■ **Your task**
Go through the data below and return each line where the string "Isle" appears.

■ **Task input**

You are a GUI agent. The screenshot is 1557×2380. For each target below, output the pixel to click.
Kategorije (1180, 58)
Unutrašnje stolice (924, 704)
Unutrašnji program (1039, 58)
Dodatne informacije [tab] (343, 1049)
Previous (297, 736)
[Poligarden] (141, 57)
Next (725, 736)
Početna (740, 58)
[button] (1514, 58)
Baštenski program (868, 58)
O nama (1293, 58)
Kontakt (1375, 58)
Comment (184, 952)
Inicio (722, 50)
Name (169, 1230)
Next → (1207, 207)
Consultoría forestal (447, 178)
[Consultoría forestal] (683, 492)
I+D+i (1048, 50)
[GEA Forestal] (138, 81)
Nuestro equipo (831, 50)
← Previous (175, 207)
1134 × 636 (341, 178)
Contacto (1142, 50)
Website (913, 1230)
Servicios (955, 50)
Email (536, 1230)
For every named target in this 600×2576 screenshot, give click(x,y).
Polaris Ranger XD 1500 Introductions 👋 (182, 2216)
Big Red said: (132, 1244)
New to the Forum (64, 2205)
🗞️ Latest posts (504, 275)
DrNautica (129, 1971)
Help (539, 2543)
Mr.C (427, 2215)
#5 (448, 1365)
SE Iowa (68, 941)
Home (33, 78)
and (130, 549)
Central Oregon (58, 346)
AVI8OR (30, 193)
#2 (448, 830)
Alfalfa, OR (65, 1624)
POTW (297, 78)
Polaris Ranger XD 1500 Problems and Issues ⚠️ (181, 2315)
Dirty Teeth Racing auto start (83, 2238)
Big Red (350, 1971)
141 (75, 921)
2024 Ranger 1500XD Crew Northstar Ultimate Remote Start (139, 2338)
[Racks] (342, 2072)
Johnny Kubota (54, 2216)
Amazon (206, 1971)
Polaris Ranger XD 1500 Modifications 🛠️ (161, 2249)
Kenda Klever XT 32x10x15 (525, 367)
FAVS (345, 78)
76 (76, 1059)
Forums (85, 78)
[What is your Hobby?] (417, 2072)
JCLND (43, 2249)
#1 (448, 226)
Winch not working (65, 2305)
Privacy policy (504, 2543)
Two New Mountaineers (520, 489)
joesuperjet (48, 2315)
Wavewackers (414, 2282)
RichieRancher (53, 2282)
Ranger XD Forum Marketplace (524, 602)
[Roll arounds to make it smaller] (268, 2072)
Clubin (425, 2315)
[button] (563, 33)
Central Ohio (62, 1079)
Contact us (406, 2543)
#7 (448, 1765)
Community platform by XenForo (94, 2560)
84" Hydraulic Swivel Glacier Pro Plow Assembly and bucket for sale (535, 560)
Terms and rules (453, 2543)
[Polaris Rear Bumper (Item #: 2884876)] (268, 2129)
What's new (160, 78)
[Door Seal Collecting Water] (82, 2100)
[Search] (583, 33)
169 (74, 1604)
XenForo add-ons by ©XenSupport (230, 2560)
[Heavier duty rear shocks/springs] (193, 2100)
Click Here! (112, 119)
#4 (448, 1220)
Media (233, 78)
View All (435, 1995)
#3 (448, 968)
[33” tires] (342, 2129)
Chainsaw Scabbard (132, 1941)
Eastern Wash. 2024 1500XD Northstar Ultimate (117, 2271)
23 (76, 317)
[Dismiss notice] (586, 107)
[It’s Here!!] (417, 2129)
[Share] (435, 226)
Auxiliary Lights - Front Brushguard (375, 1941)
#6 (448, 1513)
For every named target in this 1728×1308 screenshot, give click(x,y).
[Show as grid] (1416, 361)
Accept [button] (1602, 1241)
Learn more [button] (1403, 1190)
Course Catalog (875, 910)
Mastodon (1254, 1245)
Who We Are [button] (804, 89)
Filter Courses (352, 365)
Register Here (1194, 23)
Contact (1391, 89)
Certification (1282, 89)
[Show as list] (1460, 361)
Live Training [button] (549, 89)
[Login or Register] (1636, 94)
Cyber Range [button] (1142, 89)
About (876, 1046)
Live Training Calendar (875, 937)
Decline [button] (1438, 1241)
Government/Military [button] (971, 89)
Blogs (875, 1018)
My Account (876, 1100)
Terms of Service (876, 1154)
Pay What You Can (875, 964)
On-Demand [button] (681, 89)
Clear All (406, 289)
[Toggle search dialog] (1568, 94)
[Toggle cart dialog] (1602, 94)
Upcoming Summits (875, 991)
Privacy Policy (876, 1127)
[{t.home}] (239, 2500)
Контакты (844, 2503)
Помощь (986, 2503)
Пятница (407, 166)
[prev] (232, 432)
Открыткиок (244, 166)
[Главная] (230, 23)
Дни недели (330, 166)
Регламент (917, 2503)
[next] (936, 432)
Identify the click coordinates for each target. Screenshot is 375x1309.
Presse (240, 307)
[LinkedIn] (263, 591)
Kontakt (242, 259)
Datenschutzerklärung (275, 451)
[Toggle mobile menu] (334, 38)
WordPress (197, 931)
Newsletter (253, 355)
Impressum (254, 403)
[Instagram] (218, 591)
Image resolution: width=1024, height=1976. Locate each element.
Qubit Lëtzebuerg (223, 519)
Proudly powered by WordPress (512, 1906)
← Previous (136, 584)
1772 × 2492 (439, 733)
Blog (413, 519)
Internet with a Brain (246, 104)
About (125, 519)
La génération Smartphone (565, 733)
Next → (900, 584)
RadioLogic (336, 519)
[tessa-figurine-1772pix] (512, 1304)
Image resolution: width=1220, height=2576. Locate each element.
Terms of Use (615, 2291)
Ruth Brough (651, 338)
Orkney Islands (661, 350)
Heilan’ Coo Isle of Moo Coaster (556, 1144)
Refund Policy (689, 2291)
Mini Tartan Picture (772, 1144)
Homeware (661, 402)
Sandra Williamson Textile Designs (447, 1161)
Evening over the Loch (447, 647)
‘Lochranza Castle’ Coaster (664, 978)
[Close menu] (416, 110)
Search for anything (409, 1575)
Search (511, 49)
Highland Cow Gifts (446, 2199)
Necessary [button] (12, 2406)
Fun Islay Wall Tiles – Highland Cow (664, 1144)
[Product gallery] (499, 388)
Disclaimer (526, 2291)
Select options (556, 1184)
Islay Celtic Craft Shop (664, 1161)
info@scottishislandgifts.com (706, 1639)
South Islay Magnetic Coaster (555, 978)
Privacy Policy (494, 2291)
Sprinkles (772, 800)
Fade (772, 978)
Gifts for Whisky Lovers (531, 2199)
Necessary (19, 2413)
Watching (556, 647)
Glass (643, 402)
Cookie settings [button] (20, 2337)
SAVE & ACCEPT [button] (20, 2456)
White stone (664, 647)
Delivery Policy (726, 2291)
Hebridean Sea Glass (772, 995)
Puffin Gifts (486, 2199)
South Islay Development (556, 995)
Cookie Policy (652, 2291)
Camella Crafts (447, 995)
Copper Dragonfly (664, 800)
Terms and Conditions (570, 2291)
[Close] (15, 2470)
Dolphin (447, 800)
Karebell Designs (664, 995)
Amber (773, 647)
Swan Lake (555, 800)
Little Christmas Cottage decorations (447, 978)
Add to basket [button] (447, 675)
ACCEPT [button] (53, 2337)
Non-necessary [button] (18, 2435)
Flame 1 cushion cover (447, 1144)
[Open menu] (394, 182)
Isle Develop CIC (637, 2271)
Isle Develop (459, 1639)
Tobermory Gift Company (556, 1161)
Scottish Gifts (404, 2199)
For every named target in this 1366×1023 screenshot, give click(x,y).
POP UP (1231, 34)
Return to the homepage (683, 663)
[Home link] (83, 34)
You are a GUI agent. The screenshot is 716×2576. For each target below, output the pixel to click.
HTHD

■ **Task solution**
Heilan’ Coo Isle of Moo Coaster (556, 1144)
Isle Develop CIC (637, 2271)
Isle Develop (459, 1639)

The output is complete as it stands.